BEGIN Entries provided

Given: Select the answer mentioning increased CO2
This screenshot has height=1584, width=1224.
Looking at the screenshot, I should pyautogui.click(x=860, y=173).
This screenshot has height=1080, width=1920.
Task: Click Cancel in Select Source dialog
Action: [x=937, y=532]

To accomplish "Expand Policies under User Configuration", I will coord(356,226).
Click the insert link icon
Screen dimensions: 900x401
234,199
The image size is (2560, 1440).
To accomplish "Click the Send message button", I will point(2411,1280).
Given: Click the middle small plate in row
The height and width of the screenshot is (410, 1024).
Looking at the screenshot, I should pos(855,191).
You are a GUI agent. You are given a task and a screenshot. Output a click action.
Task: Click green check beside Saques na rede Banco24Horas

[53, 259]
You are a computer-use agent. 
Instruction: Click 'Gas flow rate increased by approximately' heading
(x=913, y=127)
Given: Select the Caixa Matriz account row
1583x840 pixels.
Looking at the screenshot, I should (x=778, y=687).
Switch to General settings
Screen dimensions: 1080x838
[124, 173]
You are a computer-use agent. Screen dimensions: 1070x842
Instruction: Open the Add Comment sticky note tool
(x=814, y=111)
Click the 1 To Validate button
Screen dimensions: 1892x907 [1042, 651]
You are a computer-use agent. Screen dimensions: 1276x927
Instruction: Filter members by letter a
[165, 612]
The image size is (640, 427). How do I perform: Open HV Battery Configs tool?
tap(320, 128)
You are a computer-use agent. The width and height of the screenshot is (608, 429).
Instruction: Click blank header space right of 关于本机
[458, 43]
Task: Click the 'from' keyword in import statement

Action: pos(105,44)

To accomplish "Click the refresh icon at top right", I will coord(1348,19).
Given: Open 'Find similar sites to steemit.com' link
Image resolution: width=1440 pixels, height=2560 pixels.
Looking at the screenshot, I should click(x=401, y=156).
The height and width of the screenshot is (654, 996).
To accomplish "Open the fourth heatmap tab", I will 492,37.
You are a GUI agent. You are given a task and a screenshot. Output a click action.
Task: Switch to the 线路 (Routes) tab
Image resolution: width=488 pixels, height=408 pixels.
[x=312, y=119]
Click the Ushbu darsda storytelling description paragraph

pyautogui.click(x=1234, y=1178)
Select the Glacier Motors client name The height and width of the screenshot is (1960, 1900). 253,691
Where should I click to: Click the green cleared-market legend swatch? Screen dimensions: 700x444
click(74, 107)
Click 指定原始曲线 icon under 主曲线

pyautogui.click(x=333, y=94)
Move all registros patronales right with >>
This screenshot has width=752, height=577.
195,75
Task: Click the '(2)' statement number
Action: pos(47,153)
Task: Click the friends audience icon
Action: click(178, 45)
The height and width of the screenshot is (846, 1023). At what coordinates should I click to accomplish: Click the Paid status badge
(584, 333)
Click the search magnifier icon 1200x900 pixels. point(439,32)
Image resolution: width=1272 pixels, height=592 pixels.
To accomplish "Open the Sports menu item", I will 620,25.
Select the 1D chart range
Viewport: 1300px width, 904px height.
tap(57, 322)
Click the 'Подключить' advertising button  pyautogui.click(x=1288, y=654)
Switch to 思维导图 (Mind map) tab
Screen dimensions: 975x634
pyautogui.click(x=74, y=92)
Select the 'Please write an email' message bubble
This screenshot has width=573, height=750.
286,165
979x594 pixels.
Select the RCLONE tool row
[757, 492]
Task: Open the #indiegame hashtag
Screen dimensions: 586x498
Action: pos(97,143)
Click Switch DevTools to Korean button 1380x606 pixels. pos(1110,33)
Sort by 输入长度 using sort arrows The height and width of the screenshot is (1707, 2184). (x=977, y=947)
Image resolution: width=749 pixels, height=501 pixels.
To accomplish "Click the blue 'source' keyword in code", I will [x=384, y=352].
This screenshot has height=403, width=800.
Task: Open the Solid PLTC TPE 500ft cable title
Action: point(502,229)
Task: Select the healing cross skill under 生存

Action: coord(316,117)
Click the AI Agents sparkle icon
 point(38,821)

END Entries provided

Stated problem
Which lines in the data above contain the word "green"? Show each of them in full.

Answer for the task
Task: Click green check beside Saques na rede Banco24Horas
Where should I click to: Click the green cleared-market legend swatch? Screen dimensions: 700x444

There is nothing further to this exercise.